騒ぐタケシさんを余所にシオンとシロナを交互に見るヒカリはポンと手をたたく。

「そっか!シロナさんを見たとき見覚えあるな〜って思ってたけどシロナさんとシオンの髪が似てたんだ!」

ヒカリはシロナに見覚えのあるような引っかかりを感じていた。
シロナの後ろ姿、正確には髪がはじめて出会った時の髪の長いシオンと似ていたので見覚えがあったのだ。しかし、二人の関係性を聞いてみたら案外答えは簡単に出てきた。
シロナに比べて癖はおとなしめだが色素と光沢は瓜二つの美しいもの。よく見てみたら髪だけではなく肌質や華奢な手足など似ているところが多々ある。姉妹といわれても納得してしまうほどだ。  

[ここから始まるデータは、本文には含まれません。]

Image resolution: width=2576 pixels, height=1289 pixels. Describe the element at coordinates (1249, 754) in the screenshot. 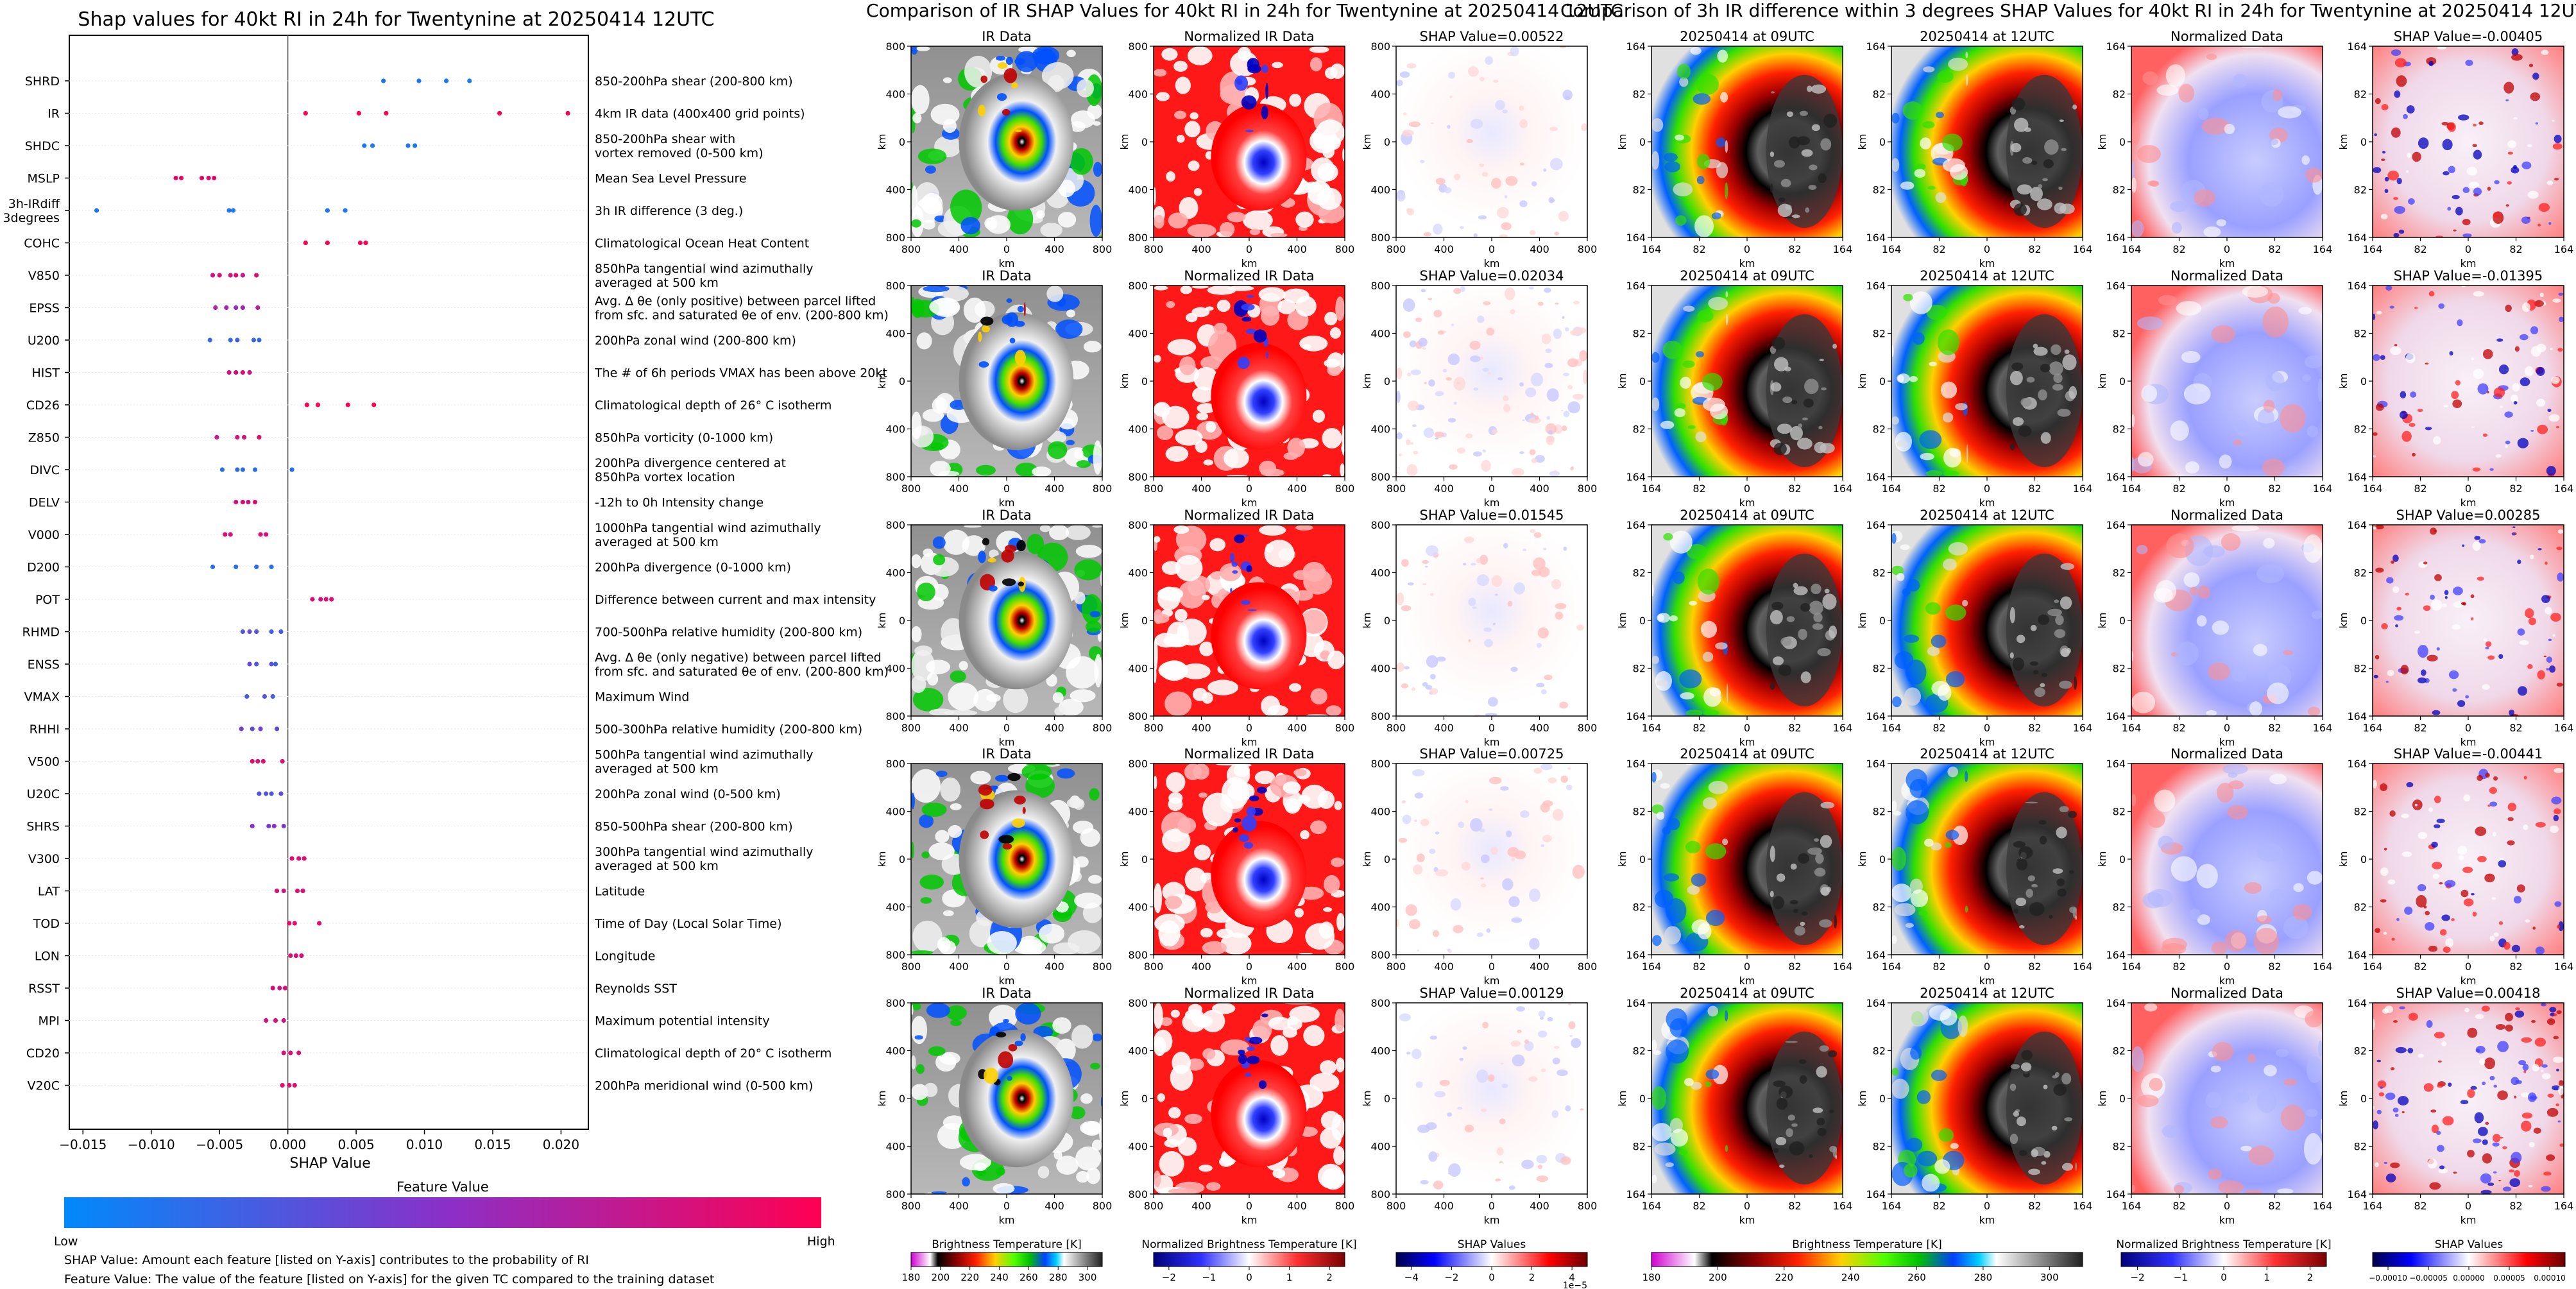

I see `panel-title: Normalized IR Data` at that location.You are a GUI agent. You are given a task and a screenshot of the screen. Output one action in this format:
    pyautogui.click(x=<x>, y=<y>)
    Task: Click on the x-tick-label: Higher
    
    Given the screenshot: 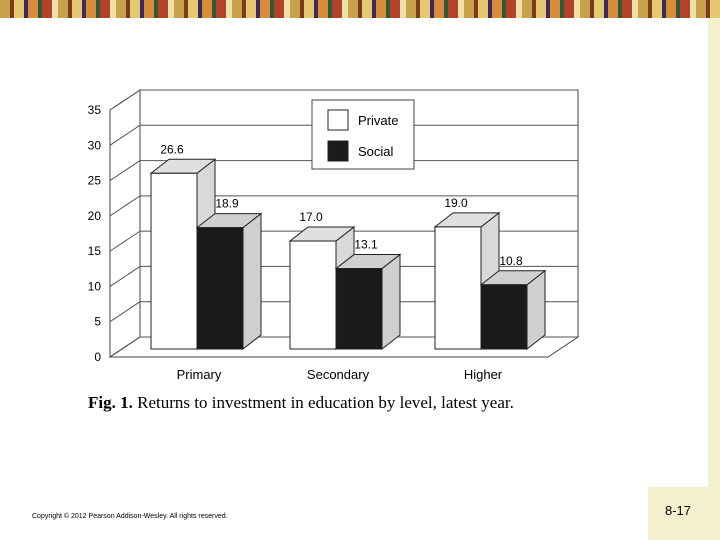 What is the action you would take?
    pyautogui.click(x=484, y=374)
    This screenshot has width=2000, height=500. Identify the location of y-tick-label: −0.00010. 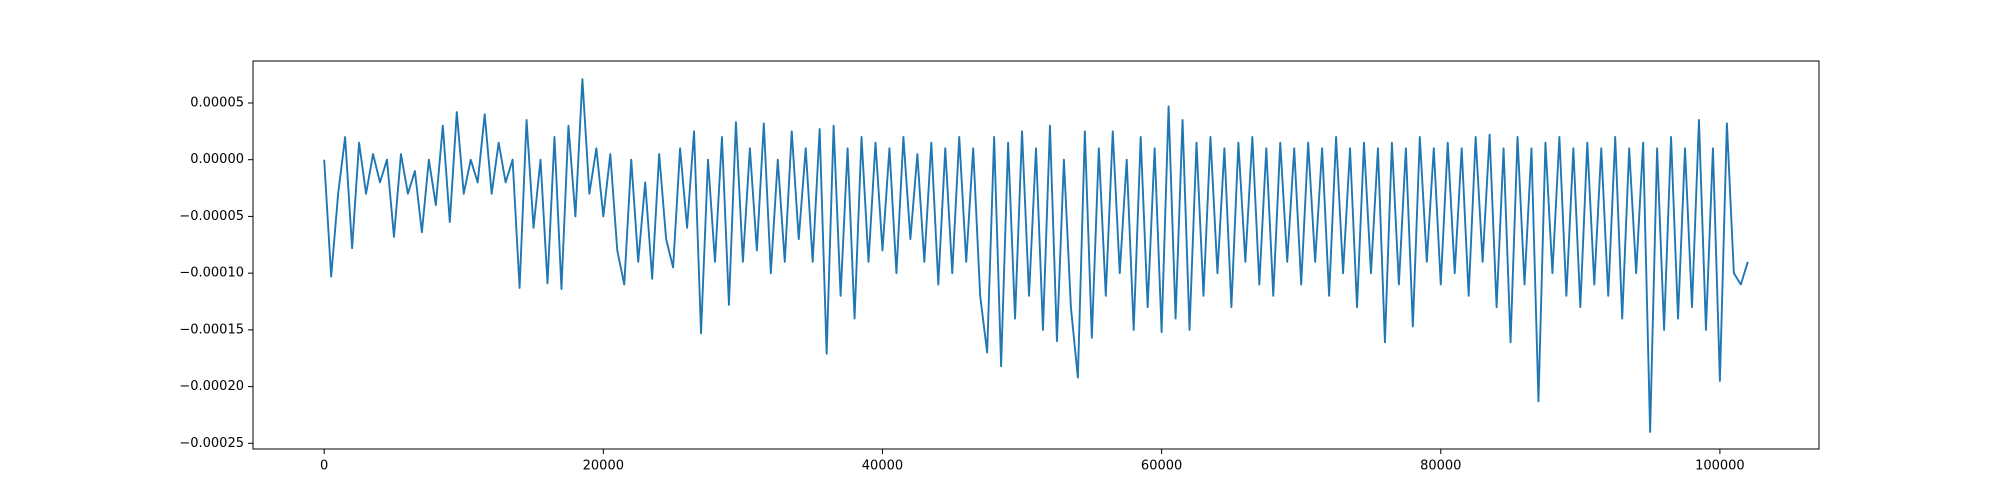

「そうかな?私よりシロナ姉さんの方がずっとキレイよ」
「あら、シオンの方が昔の私よりもかわいいわよ」

シロナを女性としても、トレーナーとしても、さらには人としても尊敬するシオンの目には瓜二つのはずの己の髪は「姉さんと比べるなんて」と言わずにいられない。
かくいうシロナも、たった一人の姪っ子がかわいくて仕方がない。姪の肩を抱いて顔を寄せてる様は年の離れた仲のいい姉妹だ。